I would solve this by just defining message types so they aren't recursive. It's easier to prevent these things by construction than adding extra stack depth checks to try and error out when it occurs.

Deserializers shouldn't contain unsafe, so this isn't a problem. If your deserializer needs unsafe code then I think you have bigger problems on your hands and you should do a more in-depth audit.

You can create a buffer with a max size (like an array) and only parse it if it doesn't fill that buffer

If this is possible, there is something horribly wrong with your deserializer (and if it's serde, it probably would've been noticed already). Bounds are always checked in Rust.

edit: whoops I was beaten to this haha

I want to clarify one thing in case we have a misunderstanding.

I do not want to write my own de-serializer. I want to pick an existing one to use.
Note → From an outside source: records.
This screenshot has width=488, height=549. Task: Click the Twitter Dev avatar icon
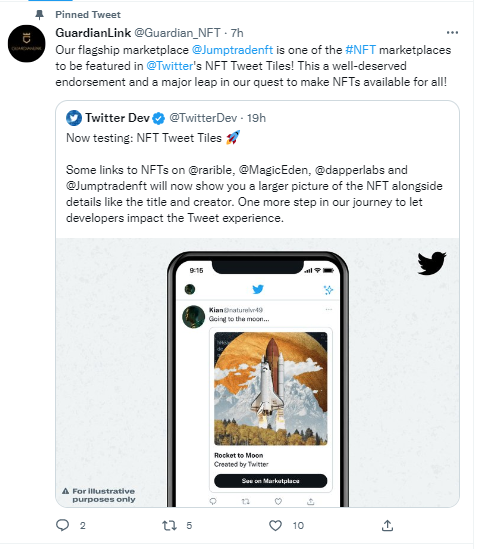[74, 118]
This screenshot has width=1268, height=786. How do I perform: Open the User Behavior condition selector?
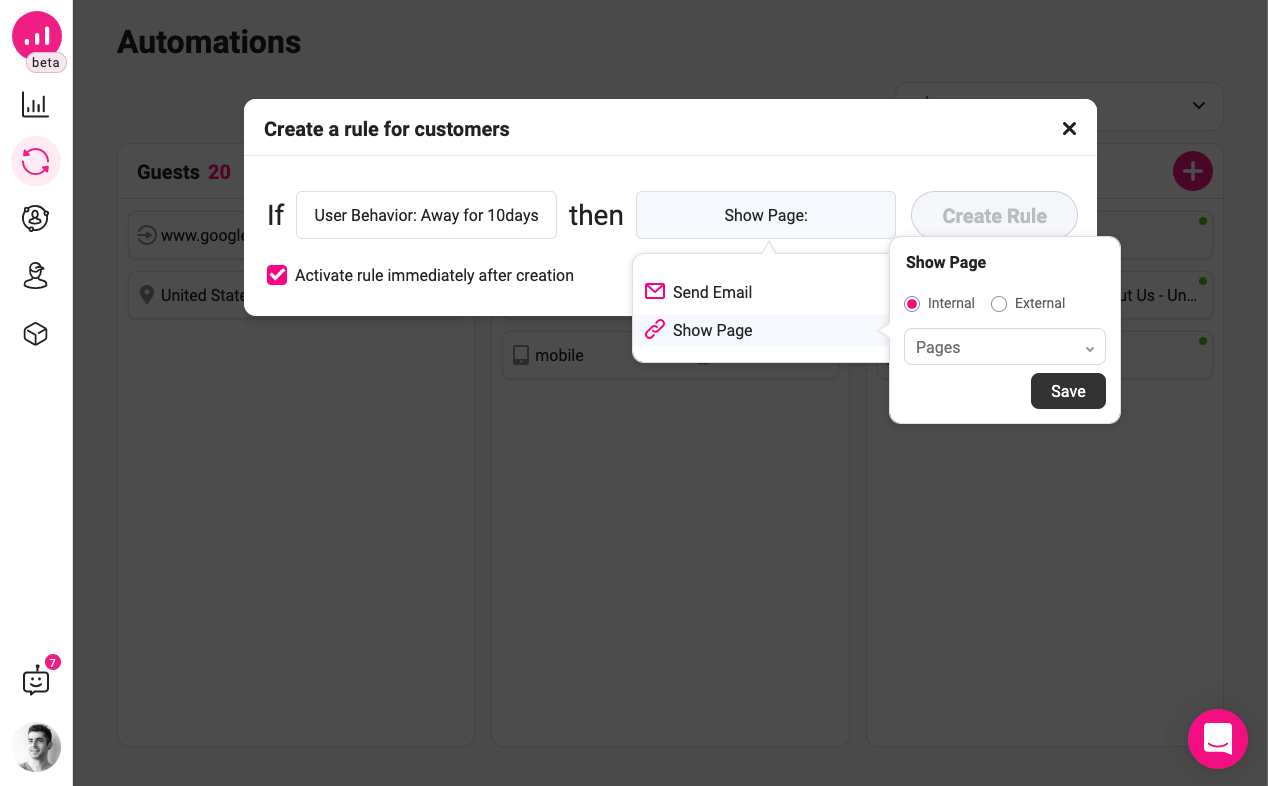(426, 215)
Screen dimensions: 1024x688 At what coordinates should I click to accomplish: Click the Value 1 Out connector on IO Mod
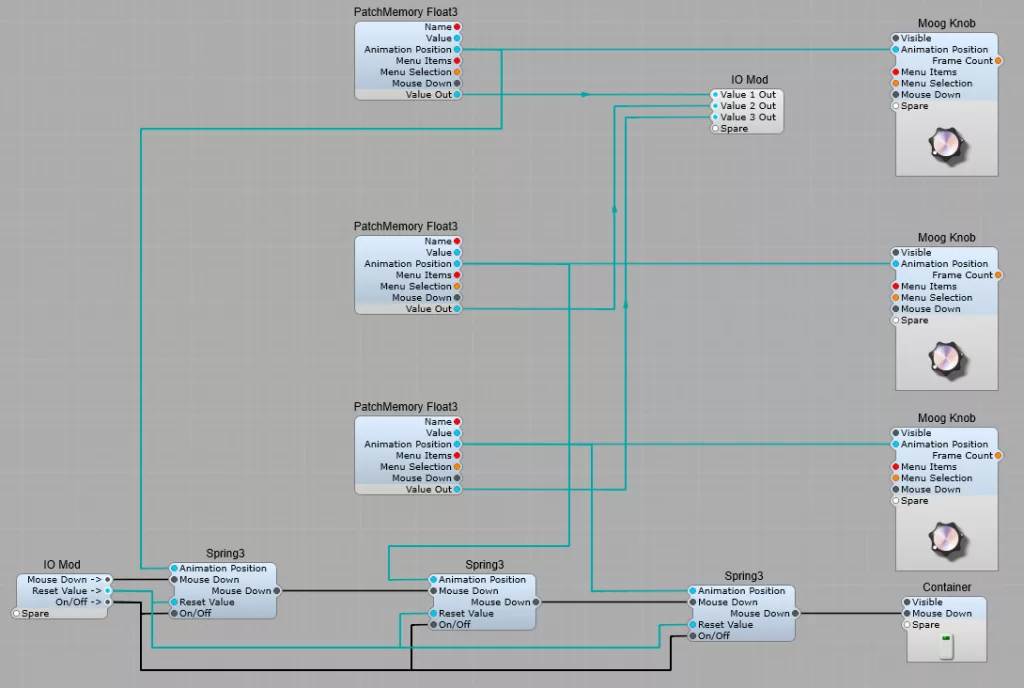coord(715,95)
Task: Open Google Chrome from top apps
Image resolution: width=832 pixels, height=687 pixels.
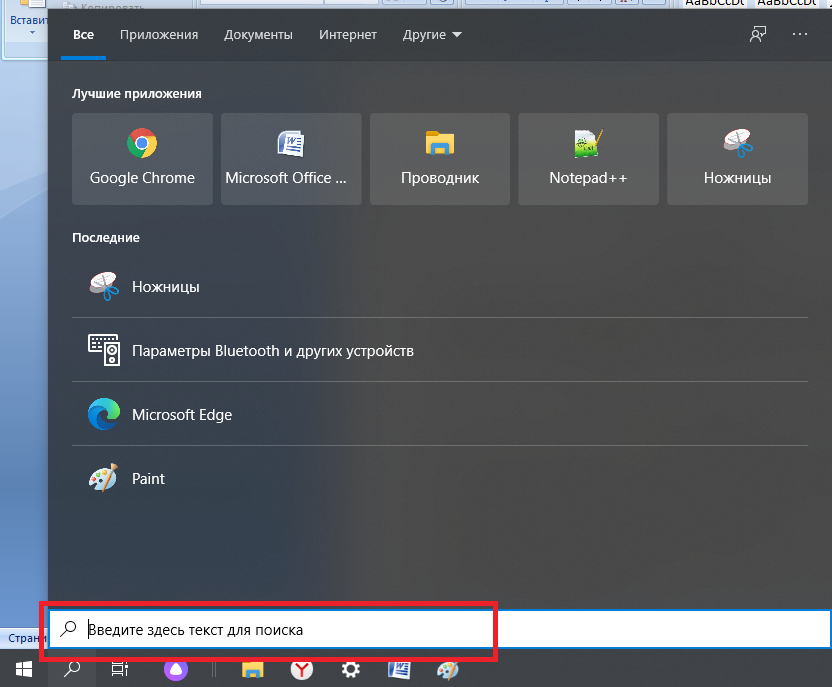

I don't know which one were written with paranoia in mind; and which ones were written assuming that it is used only on trusted, cooperating channels.

Almost everything is written with paranoia1 in mind in Rust

1 healthy paranoia

1 Like

Yep, I understand that. The responses I gave above should all work regardless of the deserializer and are largely things you have control over.

The note about timeouts/limits is something you configure in whatever code receives these messages, the bit about recursion is done by you structuring your message types so they aren't recursive (which in turn means you won't generate recursive deserializing code), and shell code exploits is a non-issue because Rust.

extra detail, serde will stop deserializing once it finds something invalid, so if you define your type to not be recursive, then it doesn't matter if the message itself is recursive

2 Likes

Bincode allows you to configure if it should reject trailing bytes or ignore them. It defaults to ignoring them.

If you allow some self-advertisement: Neodyn exchange is my binary-and-text format. While implementing it, I was specifically thinking about how corruption or maliciously crafted data could lead to logical inconsistency and crashes, and how to prevent it. I don't claim that it can't be attacked, but I do remember putting various hardening features in its implementation (e.g. buffer sizes and claimed container element counts are always checked for consistency). You may want to give it a go and see what it can and can't withstand.

@H2CO3 : Out of curiosity, what is the Neodyn database engine? I can't find it on crates.io.

Unfortunately, that project of mine is not yet ready to publish, so it's not available yet. The serialization component turned out to be a completely independent codebase, so I decided to share it publicly.

This topic was automatically closed 90 days after the last reply. We invite you to open a new topic if you have further questions or comments.